Peur de devenir aveugle

Le Bild am Sonntag croit également savoir que le jeune homme craignait de devenir aveugle d'un oeil en raison d'un décollement de la rétine. On ignore si ses craintes étaient dues à une véritable affection ou à ses problèmes psychologiques.

Selon la Welt am Sonntag,qui cite également un enquêteur haut placé, le copilote «était soigné par plusieurs neurologues et psychiatres». D'importantes quantités de médicaments ont été retrouvées à son domicile, poursuit l'hebdomadaire, ajoutant que la police a retrouvé des notes personnelles selon lesquelles le jeune homme de 27 ans souffrait de graves symptômes dus au stress.

«Voyeurisme» dénoncé

A la Lufthansa, compagnie dont dépend Germanwings, on dit tout ignorer des problèmes de santé du copilote. Le parquet de Düsseldorf, où l'avion aurait dû se poser, s'est quant à lui refusé à tout commentaire sur les révélations de la presse.

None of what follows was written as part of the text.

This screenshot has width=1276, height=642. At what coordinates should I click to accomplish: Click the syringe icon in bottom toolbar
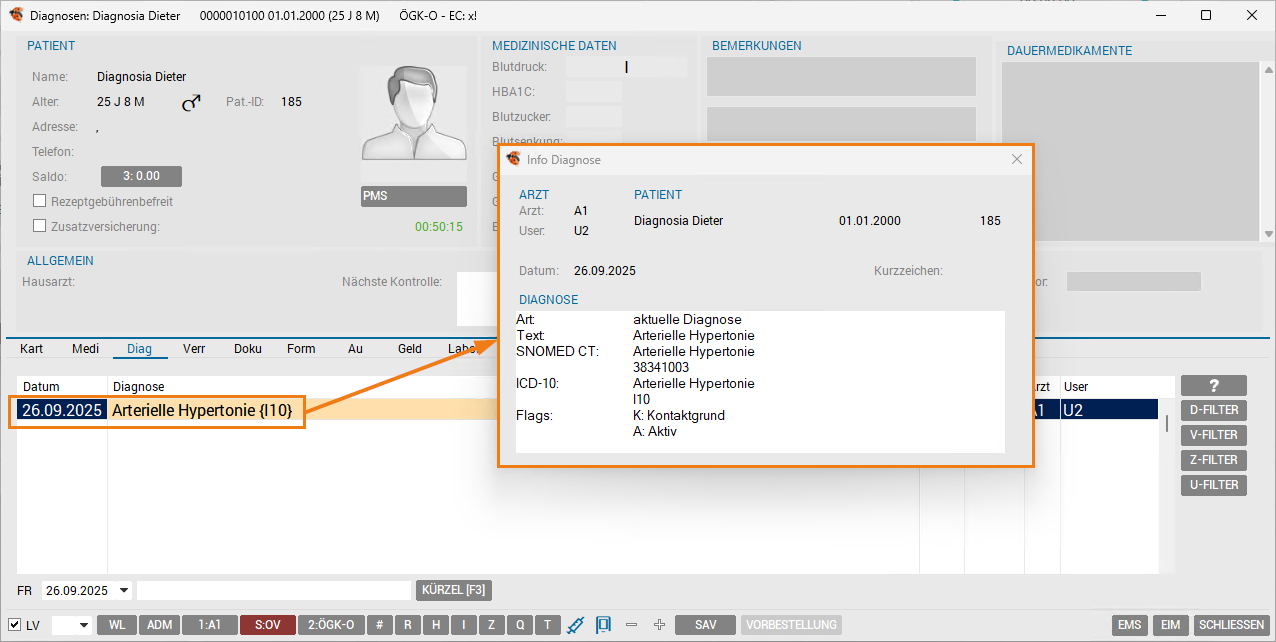pyautogui.click(x=575, y=625)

En France, le Bureau d'enquêtes et d'analyses (BEA) chargé d'enquêter sur les circonstances du crash s'est dit «consterné» dimanche par la succession de ces «révélations qui relèvent du voyeurisme». Il a affirmé qu'il «ne communiquera que sur les avancées de l'enquête de sécurité».

Samedi, Bild avait publié une interview d'une femme qui disait avoir eu une relation avec le copilote, qui lui aurait dit vouloir «changer le système» et que «tout le monde connaîtrait son nom».